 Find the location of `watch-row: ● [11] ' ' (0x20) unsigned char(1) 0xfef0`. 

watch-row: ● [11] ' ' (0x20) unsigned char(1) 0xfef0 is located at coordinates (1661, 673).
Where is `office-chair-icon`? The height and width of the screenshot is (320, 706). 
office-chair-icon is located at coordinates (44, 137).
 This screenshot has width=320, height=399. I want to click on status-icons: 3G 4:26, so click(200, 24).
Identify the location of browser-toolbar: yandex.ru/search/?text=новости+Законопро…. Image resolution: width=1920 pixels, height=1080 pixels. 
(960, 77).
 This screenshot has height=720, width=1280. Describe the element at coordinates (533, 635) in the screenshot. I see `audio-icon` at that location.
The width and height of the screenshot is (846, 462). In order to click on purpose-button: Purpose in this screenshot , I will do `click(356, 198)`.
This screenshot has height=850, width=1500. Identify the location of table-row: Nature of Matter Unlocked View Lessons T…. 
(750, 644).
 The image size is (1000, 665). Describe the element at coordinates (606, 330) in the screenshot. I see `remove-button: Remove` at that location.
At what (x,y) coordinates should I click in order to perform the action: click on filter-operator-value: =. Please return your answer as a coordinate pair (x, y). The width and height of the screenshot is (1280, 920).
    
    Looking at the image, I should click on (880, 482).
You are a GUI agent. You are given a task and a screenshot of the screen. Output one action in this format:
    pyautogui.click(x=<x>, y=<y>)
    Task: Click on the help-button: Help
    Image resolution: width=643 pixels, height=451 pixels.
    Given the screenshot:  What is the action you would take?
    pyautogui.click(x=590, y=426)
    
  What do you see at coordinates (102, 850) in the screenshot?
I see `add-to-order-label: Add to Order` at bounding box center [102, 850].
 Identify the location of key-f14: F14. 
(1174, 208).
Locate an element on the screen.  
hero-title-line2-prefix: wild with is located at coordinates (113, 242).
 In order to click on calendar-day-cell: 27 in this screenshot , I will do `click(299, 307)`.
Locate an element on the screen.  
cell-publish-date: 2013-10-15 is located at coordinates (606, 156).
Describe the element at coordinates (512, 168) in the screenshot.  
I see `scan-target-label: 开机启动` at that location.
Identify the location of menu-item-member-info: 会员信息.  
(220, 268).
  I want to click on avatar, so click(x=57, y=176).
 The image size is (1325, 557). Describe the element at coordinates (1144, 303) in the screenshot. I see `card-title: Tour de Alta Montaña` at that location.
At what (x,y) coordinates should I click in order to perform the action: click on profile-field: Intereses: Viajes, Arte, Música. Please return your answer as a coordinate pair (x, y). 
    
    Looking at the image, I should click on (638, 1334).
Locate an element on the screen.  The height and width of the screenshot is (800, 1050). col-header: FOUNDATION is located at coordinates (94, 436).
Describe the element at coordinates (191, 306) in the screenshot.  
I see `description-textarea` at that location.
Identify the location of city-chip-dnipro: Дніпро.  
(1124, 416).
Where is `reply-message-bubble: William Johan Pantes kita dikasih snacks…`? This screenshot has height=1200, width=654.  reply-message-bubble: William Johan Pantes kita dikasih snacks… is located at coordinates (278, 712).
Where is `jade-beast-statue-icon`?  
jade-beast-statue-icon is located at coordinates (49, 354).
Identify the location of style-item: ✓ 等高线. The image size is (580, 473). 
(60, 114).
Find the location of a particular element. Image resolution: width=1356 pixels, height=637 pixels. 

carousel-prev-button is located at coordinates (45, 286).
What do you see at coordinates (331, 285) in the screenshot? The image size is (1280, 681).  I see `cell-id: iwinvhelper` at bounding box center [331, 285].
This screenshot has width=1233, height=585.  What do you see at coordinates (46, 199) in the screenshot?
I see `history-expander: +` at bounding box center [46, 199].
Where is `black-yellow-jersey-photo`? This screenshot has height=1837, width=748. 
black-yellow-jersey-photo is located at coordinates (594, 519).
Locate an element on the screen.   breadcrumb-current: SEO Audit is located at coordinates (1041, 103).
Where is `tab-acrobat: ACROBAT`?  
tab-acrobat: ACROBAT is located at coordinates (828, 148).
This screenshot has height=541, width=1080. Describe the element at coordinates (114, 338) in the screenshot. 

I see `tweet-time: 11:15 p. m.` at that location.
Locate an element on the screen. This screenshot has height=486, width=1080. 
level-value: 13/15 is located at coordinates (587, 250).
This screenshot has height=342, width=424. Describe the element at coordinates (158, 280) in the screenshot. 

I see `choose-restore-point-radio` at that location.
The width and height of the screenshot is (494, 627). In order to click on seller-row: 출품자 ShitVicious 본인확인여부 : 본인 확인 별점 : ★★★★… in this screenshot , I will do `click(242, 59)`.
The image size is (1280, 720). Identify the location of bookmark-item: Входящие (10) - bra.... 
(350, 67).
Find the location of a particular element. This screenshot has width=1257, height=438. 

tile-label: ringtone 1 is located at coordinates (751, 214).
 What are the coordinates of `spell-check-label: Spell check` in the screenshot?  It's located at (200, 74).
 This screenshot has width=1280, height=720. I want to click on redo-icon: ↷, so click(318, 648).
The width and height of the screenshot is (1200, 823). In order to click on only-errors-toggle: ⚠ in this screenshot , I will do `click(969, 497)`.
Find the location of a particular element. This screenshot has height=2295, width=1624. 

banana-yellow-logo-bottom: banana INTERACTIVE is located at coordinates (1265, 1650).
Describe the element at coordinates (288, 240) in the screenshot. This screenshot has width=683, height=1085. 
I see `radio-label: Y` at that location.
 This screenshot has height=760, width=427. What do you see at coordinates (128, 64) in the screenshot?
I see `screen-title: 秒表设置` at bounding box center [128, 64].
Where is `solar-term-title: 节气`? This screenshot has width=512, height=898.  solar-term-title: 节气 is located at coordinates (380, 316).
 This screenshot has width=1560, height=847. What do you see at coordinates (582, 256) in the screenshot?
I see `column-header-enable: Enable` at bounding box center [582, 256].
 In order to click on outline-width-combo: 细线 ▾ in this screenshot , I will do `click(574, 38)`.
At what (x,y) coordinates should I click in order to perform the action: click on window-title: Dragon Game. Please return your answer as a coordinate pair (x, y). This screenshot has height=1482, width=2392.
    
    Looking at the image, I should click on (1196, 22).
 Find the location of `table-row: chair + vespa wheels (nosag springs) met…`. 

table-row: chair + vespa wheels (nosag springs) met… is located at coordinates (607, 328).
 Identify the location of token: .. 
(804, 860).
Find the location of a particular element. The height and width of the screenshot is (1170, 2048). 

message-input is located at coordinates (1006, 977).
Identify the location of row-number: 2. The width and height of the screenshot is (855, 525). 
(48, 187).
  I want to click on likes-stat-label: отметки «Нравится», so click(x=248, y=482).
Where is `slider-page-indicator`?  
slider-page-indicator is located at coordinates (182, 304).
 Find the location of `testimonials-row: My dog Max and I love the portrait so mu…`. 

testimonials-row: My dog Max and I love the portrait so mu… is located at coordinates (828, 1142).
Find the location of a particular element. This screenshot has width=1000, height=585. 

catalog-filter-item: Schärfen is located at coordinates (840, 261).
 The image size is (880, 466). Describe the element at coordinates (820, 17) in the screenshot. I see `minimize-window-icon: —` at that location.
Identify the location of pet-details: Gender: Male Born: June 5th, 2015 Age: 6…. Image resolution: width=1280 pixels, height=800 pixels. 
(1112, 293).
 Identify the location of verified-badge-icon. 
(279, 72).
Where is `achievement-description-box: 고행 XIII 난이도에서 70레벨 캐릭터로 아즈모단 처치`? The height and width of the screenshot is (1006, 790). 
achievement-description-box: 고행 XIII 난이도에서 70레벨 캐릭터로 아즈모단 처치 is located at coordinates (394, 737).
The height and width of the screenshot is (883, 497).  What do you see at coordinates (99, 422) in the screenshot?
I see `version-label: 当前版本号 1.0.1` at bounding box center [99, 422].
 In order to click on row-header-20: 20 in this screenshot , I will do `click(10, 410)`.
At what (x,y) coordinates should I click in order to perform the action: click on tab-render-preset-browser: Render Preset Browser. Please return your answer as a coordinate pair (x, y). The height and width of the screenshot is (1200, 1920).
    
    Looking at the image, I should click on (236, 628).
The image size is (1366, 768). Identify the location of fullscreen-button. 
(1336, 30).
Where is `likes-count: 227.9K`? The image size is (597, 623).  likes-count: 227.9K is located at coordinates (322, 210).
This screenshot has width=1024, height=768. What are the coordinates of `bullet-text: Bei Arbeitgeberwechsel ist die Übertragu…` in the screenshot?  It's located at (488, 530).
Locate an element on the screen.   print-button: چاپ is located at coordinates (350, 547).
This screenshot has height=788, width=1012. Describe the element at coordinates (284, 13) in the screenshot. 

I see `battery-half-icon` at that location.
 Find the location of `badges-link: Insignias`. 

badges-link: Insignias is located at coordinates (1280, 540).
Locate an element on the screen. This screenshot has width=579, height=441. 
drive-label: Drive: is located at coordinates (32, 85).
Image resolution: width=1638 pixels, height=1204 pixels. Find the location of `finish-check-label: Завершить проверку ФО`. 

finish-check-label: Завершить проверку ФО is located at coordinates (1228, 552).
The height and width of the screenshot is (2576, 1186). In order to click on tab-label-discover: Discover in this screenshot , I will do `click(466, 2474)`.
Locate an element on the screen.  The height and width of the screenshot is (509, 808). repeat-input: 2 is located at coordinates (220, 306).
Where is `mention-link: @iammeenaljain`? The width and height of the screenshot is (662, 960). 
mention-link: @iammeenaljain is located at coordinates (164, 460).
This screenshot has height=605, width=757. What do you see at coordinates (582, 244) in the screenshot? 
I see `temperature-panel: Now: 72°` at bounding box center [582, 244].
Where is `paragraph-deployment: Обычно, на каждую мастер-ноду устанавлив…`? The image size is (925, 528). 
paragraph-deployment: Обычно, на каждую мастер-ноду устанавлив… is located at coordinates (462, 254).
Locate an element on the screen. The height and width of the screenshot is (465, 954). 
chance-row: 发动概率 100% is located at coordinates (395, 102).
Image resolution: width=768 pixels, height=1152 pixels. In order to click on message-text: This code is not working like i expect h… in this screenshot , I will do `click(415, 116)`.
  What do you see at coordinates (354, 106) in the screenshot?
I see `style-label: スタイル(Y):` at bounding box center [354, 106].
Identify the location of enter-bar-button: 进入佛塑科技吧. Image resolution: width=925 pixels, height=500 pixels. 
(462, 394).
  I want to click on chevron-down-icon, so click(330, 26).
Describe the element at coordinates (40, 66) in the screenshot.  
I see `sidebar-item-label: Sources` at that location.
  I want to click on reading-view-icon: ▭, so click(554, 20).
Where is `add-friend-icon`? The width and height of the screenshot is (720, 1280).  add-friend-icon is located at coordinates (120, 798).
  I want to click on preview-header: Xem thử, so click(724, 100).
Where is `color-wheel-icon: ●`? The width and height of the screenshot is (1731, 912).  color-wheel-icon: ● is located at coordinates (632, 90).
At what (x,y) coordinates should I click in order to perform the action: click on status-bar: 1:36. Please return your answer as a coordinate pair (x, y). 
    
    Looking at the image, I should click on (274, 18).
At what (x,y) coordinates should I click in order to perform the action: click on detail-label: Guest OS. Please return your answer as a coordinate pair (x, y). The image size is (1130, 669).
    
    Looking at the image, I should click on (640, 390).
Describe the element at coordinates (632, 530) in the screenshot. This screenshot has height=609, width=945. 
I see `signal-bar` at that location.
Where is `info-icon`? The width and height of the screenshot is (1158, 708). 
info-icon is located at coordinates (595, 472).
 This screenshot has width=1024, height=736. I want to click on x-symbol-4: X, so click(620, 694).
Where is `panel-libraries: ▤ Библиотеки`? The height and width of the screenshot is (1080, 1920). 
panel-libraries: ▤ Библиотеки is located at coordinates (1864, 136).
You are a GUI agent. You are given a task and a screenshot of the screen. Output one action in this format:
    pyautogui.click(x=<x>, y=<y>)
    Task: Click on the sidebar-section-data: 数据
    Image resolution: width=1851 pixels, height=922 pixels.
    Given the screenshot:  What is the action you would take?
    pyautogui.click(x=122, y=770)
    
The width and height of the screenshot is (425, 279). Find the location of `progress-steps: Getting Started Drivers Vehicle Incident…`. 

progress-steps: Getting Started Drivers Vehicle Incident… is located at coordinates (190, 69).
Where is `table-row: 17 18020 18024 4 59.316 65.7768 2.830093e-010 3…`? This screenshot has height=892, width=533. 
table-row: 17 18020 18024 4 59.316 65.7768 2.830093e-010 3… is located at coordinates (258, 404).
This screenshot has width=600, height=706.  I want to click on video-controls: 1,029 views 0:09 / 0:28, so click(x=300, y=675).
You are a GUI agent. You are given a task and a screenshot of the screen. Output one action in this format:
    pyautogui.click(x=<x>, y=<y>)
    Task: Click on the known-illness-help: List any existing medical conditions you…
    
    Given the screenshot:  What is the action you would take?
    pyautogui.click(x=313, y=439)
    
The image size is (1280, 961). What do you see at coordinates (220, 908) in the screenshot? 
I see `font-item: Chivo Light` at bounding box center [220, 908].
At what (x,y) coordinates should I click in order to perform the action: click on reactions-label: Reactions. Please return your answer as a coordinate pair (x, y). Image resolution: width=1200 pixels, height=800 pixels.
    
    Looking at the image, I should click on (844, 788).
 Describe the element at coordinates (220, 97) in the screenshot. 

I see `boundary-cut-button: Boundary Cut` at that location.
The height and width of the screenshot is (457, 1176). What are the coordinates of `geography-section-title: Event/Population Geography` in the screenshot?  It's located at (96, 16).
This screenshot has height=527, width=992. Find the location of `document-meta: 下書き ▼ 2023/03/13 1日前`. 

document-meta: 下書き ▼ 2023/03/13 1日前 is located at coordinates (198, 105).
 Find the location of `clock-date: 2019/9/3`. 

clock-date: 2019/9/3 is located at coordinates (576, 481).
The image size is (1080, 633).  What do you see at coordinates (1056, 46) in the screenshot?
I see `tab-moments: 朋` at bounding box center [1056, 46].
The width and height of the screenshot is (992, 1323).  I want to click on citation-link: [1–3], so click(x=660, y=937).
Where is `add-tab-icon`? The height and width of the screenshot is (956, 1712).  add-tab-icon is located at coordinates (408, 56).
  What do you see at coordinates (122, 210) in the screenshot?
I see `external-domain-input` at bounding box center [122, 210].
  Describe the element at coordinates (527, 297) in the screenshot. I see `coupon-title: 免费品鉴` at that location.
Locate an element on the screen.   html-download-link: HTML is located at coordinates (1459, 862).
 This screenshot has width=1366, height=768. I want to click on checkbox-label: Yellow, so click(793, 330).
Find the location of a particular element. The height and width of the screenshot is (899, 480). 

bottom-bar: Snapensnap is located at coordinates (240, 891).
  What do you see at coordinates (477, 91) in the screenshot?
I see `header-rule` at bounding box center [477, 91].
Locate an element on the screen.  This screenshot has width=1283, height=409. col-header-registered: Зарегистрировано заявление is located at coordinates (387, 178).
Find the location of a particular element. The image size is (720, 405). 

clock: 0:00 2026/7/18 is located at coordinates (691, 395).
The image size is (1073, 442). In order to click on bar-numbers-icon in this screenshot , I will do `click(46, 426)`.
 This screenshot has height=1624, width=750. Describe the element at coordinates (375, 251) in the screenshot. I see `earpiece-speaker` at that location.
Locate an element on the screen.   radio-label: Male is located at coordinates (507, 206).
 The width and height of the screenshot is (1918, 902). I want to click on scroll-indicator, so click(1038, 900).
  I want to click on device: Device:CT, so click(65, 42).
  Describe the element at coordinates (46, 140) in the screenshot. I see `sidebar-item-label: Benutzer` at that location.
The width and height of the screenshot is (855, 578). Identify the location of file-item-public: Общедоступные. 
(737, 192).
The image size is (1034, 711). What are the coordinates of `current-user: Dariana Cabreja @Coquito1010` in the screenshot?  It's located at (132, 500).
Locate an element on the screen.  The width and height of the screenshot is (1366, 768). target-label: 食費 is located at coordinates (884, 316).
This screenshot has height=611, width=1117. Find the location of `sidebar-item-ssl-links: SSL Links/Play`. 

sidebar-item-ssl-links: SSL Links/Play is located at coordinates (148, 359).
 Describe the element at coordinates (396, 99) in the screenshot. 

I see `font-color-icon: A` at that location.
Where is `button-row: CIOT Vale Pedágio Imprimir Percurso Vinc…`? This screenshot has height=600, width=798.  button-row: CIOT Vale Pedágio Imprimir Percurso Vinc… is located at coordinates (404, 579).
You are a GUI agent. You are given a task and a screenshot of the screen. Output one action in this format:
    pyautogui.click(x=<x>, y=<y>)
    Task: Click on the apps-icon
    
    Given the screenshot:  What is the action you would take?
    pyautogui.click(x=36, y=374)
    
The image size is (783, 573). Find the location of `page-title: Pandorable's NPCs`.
☆ ☆ ☆ ☆
— WORK TO COMPLETE —
Reproduce the material verbatim, from its opening line through the line containing "This screenshot has width=320, height=399.", including both of those lines.

— THE COMPLETED TASK —
 Find the location of `watch-row: ● [11] ' ' (0x20) unsigned char(1) 0xfef0`. 

watch-row: ● [11] ' ' (0x20) unsigned char(1) 0xfef0 is located at coordinates (1661, 673).
Where is `office-chair-icon`? The height and width of the screenshot is (320, 706). 
office-chair-icon is located at coordinates (44, 137).
 This screenshot has width=320, height=399. I want to click on status-icons: 3G 4:26, so click(200, 24).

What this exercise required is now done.